North Korea is facing new pressures over its suspected sinking of a South Korean naval vessel

North Korea is facing new pressures over its suspected sinking of a South Korean naval vessel, with the United Nations body that oversees the multinational force in South Korea saying Saturday it will investigate whether the North’s actions violated the five-decade-old Korean War armistice.

The conclusion of the investigation will be submitted to UN headquarters, the multinational United Nations Command (Korea) says – with an affirmative finding likely to boost calls for some kind of UN action condemning North Korea.
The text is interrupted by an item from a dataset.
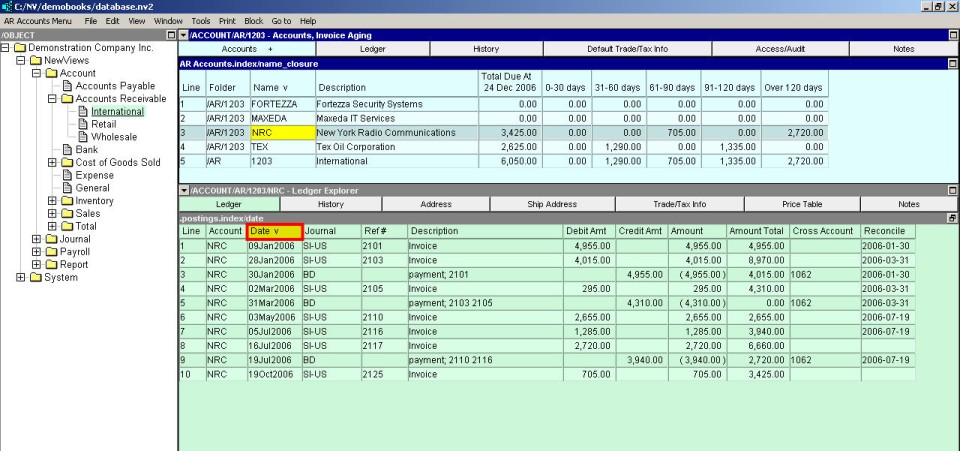Click the restore icon on postings index bar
A UN response could range from a condemnatory statement to reinforced sanctions on North Korea. Secretary of State Hillary Rodham Clinton, who is in China, said Pyongyang must face concrete “consequences” after South Korea issued a report Thursday finding that the March sinking of the Korean warship Cheonan was caused by a North Korean submarine torpedo.

North Korea denies any responsibility for the sinking that killed 46 South Korean sailors, and on Saturday blasted the UN investigation as a “bogus mechanism” to investigate something it said was “faked up by the South [Korean] side.”
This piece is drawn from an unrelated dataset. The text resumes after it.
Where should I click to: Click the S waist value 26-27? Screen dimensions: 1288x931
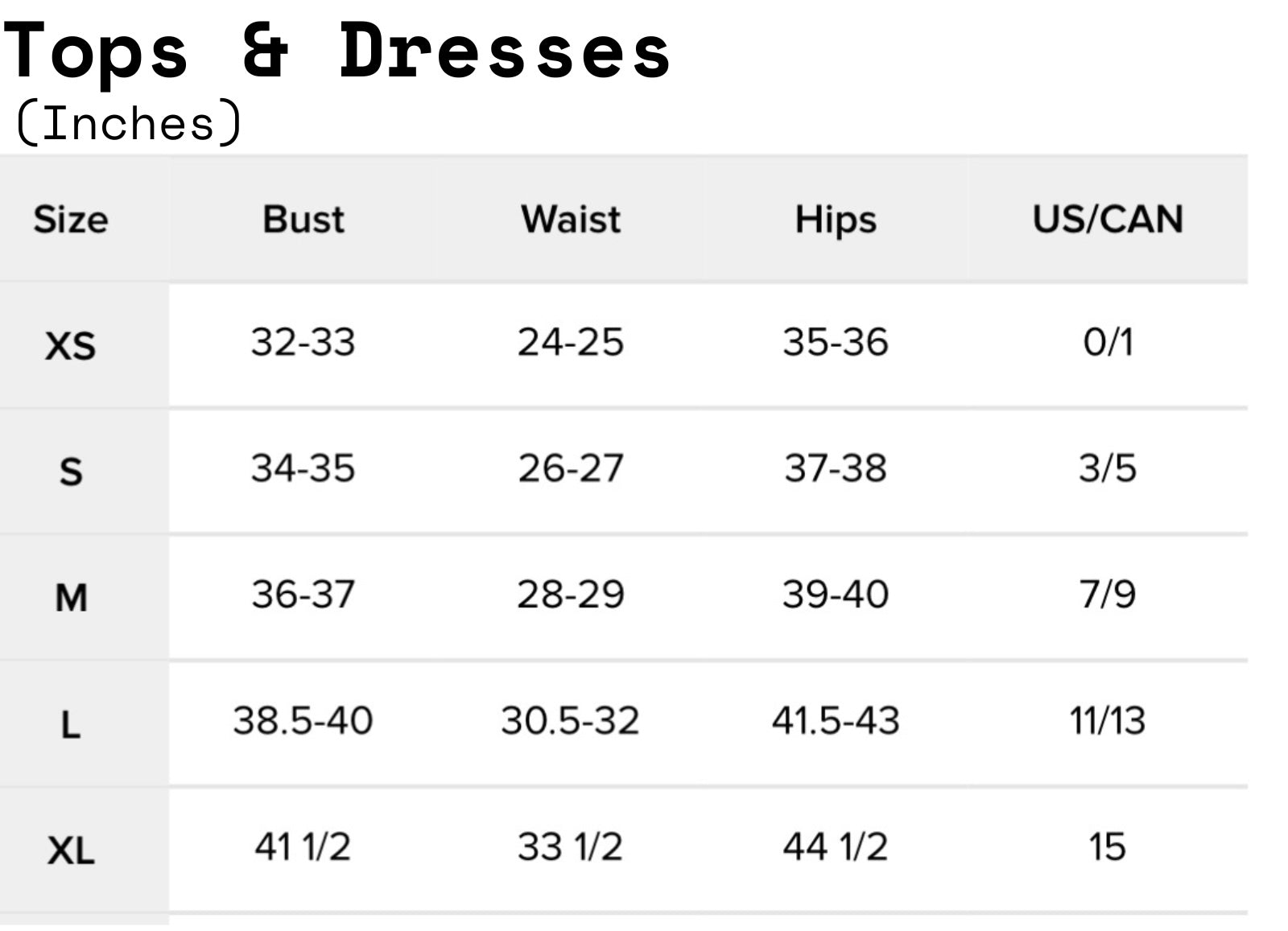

But South Korea says its investigation – which included numerous international participants – found incontrovertible evidence of the North’s responsibility, including the inscriptions on the torpedo’s propeller, which indicated it was made in North Korea.

Secretary Clinton is in China on a trip that was supposed to focus on the two-day US-China strategic and economic dialogue set for Beijing beginning Monday, but which is quickly becoming dominated by the Cheonan issue.

Clinton will take the message to Beijing that Pyongyang can’t be allowed to take such aggressive and bellicose actions with impunity, US officials say. But the Chinese government, always worried about the North’s stability, is not expected to put lesson-teaching first.

For some experts, the Cheonan incident serves as a kind of wake-up call to the international community of the dangers that lurk in leaving the challenge presented by North Korea unaddressed. But even with a renewed will to confront Pyongyang, some say China is unlikely to go along with any measures that risk provoking its difficult neighbor.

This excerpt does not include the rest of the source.